Thank you for reviewing our paper.

In this readme file we explain on how to obtain the datasets used in the experiments and how to run their code.

Datasets:
All datasets in our expeiments are freely and openly available, and are cited in the paper.
For convenience, we have attached Cora, Pubmed, CiteSeer, Wisconsin, Texas, Cornell and Chameleon datasets in this submission as it is a rather small datasets.

For the rest of the datasets, we use the dataloaders from the useful PyTorch-Geometric which implemented an automatic download of those datasets.

Files contents:

The main files that implement our method is it to be found in:
1. src/graphOps.py - there, we implement the code for graph operators like gradient and divergence.
2. src/graphNet.py - where we implement the networks we used for our experiments.
3. src/utils.py and src/utils_gcnii.py - utility files, some written by us and some by the code kindly shared by the authors of GCNII, which we use to compare our method with GCNII.
4. src/inits.py - initializations for the weights of the networks.

Experiments:
All the experiments that were carried are included in this submission. 
In order to run any of those experiments, simply type in the command line: python src/x.py where x is the file name of the experiment.
All the expriments codes below include both training and evaluation code.

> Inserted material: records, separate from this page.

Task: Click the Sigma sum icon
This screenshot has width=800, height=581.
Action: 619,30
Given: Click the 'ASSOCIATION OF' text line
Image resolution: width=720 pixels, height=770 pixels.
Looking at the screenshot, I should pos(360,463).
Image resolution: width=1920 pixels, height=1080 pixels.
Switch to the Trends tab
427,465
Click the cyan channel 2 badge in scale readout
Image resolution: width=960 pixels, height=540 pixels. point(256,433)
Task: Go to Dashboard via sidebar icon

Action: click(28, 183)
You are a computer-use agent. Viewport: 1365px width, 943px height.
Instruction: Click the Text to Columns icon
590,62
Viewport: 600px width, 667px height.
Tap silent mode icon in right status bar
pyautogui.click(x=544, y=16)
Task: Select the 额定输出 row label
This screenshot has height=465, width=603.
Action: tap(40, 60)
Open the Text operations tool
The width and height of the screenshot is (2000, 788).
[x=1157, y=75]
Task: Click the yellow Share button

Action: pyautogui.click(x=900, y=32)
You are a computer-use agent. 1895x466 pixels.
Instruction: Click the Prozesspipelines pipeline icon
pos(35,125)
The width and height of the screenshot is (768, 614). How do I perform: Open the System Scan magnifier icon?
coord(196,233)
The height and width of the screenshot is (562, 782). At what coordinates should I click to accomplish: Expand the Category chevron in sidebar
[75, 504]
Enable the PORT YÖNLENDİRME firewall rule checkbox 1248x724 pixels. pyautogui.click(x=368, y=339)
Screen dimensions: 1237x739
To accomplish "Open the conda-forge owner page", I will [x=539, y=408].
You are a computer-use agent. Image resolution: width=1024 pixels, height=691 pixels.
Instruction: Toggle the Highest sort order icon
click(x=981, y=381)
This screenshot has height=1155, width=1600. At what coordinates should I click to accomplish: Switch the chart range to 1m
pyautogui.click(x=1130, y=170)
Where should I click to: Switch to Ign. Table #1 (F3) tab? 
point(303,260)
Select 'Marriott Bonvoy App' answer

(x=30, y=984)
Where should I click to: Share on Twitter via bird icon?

The experiments are as follows:
1. src/edgeconv_cora.py - where we evaluate edge conv (DGCNN) on cora.
2. src/gcnii_modelnet10.py - where we evaluate GCNII on ModelNet-10.
3. src/pdegcn_semi.py - all our PDEGCN semi-supervised node classification experiments.
4. src/pdegcn_fully.py - all our PDEGCN fully-supervised node classification experiments.
5. src/pdegcn_ppi.py - the inductive learning on PPI using our PDEGCN.
6. src/pdegcn_modelnet10.py - shape classification on ModelNet-10 using our PDEGCN.
7. src/pdegcn_faust.py - dense shape correspondence on FAUST with our PDEGCN.

Code dependencies:
We use the following python packages:
-pytorch
-numpy
-pytorch-geometric
-sklearn
-optuna
-matplotlib
-trimesh
-scipy
-mpl_toolkits